Monday, 15 July 2019
Nunchi (눈치)
One of the few quasi-Confucian philosophies taught to us selected few during our brief stay in Korea was the concept known as Nunchi (눈치). Of all the ideas indoctrinated to us during our corporate cultural training in 2015, it was this concept that borders between emotional intelligence and mysticism of Confucian philosophy that I appreciated the most. Some online blogs mentioned it as some form of sixth sense, while Wikipedia stated that it is a concept “signifying the subtle art and ability to listen and gauge others’ moods.”

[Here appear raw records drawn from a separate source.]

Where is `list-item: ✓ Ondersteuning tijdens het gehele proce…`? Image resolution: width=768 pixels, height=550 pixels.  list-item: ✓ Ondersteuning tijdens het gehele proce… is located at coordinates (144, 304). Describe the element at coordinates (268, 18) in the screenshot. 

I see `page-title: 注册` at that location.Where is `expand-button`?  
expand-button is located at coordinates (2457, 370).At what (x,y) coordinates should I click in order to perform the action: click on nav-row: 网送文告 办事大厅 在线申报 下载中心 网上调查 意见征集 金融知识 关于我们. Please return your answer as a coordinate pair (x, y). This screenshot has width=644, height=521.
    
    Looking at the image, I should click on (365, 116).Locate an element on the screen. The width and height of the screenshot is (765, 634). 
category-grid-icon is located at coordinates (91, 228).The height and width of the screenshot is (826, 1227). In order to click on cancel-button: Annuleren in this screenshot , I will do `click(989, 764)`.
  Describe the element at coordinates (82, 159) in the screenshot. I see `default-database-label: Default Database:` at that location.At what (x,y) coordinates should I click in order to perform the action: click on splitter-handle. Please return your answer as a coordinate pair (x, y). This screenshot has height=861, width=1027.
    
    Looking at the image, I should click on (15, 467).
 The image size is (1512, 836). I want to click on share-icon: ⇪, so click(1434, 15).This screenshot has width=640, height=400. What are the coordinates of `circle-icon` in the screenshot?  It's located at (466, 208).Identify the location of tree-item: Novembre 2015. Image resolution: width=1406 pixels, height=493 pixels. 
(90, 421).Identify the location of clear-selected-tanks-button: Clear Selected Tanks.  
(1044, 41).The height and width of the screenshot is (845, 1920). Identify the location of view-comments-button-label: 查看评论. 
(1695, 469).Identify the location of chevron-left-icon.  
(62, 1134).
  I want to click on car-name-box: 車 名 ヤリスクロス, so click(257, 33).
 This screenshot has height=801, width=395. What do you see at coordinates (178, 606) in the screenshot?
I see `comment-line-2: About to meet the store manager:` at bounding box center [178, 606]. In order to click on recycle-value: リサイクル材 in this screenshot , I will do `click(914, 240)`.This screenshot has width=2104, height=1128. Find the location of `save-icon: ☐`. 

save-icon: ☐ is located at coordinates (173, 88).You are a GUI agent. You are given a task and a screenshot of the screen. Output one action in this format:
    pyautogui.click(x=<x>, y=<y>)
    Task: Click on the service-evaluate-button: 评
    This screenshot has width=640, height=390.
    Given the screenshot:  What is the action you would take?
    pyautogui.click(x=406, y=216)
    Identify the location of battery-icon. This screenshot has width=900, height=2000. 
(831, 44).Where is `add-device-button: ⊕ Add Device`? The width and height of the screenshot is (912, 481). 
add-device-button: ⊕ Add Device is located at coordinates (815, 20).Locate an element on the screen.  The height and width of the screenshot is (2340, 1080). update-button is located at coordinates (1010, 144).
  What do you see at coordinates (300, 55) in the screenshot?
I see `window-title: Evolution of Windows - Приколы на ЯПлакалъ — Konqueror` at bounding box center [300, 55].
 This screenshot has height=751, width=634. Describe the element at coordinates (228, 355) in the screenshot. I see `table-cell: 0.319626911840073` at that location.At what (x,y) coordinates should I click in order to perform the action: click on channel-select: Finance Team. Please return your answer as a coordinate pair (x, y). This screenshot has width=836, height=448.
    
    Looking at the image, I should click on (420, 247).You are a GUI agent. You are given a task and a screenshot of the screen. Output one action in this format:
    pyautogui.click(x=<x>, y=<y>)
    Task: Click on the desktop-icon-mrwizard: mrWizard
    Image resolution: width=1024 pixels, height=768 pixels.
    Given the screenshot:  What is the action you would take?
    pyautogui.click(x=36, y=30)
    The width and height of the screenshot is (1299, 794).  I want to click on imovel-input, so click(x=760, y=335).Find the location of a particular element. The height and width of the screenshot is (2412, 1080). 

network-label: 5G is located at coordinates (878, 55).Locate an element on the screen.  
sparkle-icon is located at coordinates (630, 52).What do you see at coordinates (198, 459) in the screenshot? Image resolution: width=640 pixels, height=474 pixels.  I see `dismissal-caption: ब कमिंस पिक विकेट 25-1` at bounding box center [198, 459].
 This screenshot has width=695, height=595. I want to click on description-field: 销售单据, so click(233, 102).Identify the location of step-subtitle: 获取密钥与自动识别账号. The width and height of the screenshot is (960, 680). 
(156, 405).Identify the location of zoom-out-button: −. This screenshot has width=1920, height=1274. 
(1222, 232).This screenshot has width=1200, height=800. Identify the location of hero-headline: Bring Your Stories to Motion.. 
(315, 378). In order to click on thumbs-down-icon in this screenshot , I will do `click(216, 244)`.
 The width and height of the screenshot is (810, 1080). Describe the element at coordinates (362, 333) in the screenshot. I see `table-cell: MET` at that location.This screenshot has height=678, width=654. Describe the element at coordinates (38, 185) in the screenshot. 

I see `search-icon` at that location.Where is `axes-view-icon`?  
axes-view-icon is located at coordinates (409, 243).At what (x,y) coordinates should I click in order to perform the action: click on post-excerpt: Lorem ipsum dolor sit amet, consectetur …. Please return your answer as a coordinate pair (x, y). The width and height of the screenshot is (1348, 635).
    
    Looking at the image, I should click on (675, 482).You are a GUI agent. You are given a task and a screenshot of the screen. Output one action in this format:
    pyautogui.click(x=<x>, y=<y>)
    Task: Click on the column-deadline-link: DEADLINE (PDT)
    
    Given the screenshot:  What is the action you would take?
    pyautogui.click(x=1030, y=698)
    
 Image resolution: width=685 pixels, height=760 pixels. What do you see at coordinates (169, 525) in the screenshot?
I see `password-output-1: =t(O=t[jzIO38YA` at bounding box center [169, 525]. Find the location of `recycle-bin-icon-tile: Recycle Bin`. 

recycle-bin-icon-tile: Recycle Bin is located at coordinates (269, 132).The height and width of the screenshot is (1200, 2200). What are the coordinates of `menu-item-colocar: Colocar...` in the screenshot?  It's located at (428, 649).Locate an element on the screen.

Nunchi can also be like a western idiom like “you read my mind” and the ability to grasp non-verbal cues of your managers—sometimes it can be a way of expecting something that needs action or conveying a polite decline but without the blatancy of the west to which we Asians from the orient have been norming for the longest time.
When our company, a part of a strong conglomerate in the land of the dynasties, launched a program that aimed to develop managers from different nationalities, many a seasoned staff that has spent years of service questioned the selection process. A majority of those veterans, I would notice, did not, most of the times, embody the mystical concept as earlier mentioned and have grown comfortable to the mediocrity of their loyalty, oblivious whether the project generated the target revenues.
I reflected on the said concept and realized that I have enacted the said concept before the said program even came into existence in 2015; hence, would presume that the selection criteria were contrary to what others thought: it was not IQ, psychological exams, office departmental nepotism, etcetera— It was Nunchi.